Apparently yes, because the spectators present are happily clapping their way through the program, it’s better not to think, everything is so bleak out there right now and the atmosphere in the studio is so good. One can very well console oneself with the thought that none of this is meant that way, that one might be aligning oneself with something that one perhaps didn’t want to get close to. But that’s the way it is, satire. Biting, evil, and Jan Böhmermann didn’t show it himself: anything is allowed for satire. So why not a little hahaha with Dieter Nuhr? Lisa Eckhart’s jokes about sodomy in the village, they’re funny, as is the mockery of the anti-feminism agency that was just set up to record anti-feminist violence. We’d rather laugh about it freely, Eckhart certainly doesn’t mean it that way.

That didn’t do me any harm

And Mathias Tretter and his stories from his childhood in Franconia are certainly not foreign to many from their own experience. All his omissions on the subject were laughed off, but they are a prime example of people who say: The toughness in the past didn’t hurt me either. How do you know this is a misconception? Anyone who has to appear in satirical programs today in order to crack misogynistic jokes in addition to parent-bashing might still have an issue somewhere.

Tretter wished that Defense Minister Marie-Agnes Stracke-Zimmermann should go to the examination before her next talk show appearance. “I will never forget the grip”, says Mathias Tretter, “and neither will you”. Ahaha, that’s just kidding, just kidding.

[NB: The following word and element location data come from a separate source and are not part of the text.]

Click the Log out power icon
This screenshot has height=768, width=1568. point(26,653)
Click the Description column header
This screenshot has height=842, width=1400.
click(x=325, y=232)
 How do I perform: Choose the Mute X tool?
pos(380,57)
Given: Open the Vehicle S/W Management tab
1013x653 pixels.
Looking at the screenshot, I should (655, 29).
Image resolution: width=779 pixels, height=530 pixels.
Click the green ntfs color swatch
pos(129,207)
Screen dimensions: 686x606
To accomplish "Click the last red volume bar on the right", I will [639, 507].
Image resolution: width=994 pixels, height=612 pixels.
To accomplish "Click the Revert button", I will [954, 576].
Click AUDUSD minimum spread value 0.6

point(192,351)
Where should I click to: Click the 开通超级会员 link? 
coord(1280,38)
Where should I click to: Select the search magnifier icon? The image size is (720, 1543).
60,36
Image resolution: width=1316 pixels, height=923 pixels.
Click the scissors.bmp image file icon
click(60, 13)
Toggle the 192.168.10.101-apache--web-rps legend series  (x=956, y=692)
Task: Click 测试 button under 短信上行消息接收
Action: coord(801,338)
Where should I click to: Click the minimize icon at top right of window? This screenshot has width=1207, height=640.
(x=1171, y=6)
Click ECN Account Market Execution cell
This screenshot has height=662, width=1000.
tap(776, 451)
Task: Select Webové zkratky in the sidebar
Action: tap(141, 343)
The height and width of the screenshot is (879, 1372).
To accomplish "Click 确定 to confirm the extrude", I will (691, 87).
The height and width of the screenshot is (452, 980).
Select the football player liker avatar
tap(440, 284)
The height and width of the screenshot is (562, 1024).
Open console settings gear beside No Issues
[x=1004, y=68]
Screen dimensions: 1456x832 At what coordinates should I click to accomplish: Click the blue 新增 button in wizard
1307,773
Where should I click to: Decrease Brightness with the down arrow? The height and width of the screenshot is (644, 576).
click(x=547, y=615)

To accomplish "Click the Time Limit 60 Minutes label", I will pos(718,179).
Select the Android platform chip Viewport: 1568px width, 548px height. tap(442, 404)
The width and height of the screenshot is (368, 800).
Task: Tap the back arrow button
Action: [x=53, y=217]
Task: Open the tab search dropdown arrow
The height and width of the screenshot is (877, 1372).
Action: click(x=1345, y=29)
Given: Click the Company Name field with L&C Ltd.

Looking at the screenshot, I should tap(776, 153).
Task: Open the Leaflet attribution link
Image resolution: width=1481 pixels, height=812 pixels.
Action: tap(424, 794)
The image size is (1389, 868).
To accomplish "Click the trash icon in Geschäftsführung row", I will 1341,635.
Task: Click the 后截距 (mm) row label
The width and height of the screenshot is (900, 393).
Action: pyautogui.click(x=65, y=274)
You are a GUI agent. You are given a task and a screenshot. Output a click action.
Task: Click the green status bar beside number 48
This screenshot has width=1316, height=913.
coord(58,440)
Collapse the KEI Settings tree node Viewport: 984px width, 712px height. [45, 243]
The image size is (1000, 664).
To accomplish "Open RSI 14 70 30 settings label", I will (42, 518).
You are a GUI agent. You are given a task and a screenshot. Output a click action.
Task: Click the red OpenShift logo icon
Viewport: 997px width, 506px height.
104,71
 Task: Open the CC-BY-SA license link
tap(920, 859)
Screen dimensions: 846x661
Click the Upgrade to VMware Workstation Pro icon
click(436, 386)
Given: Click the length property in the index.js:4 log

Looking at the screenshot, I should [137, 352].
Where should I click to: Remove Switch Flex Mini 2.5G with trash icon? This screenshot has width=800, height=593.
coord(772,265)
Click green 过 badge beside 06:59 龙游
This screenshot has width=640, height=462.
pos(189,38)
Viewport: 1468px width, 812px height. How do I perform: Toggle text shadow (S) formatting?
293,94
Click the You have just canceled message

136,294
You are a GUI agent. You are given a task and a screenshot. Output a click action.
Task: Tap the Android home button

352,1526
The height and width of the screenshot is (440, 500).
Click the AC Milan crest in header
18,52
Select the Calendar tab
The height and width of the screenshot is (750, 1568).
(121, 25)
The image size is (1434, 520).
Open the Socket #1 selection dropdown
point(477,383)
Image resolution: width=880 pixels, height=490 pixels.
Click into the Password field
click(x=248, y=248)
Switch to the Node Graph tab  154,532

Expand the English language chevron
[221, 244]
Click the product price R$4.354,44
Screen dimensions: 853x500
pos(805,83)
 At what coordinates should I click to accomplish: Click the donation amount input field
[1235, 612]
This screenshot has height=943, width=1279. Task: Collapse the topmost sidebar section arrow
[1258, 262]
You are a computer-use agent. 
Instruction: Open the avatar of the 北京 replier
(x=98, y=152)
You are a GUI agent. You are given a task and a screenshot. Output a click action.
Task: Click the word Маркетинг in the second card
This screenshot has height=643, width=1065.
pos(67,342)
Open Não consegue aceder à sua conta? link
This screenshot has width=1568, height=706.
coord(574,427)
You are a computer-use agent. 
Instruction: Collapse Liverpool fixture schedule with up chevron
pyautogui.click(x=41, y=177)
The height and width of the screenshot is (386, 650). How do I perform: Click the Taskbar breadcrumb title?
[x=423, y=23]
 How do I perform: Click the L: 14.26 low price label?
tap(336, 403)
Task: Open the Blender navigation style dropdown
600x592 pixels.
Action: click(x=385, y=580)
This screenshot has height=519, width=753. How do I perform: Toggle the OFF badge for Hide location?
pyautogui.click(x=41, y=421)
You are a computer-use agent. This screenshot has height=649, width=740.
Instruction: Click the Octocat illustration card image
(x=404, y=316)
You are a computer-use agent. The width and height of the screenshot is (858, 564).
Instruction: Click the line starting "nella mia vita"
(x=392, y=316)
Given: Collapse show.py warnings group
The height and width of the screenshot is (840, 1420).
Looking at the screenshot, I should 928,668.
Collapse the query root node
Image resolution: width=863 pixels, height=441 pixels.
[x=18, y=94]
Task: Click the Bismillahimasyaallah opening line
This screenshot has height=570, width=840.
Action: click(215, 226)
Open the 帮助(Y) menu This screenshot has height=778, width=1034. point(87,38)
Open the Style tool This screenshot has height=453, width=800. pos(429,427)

Better Gyro Gearloose than Robert Habeck

In fact, exactly one part of the evening was funny, and that was when Dieter Nuhr explained why he believed more in science than in politics. No, that’s not the joke itself. “Regarding the future of my children,” said Nuhr, “please don’t let Robert Habeck decide, but Gyro Gearloose.” You do you, dear Dieter Nuhr, but anyone who believes that a character from Duckburg would be able to contribute new insights into the climate crisis may also believe that misogynistic jokes against King Charles’ wife Camilla are funny. Or that an opinion suddenly becomes a verifiable fact just because you say it out loud on television.

So Dieter Nuhr didn’t react to Böhmermann in his show at all? He couldn’t resist a little side swipe. In his introduction, he briefly addressed the “ZDF Magazin Royale” by saying: “We deal with the really important things of the week – so not with me.”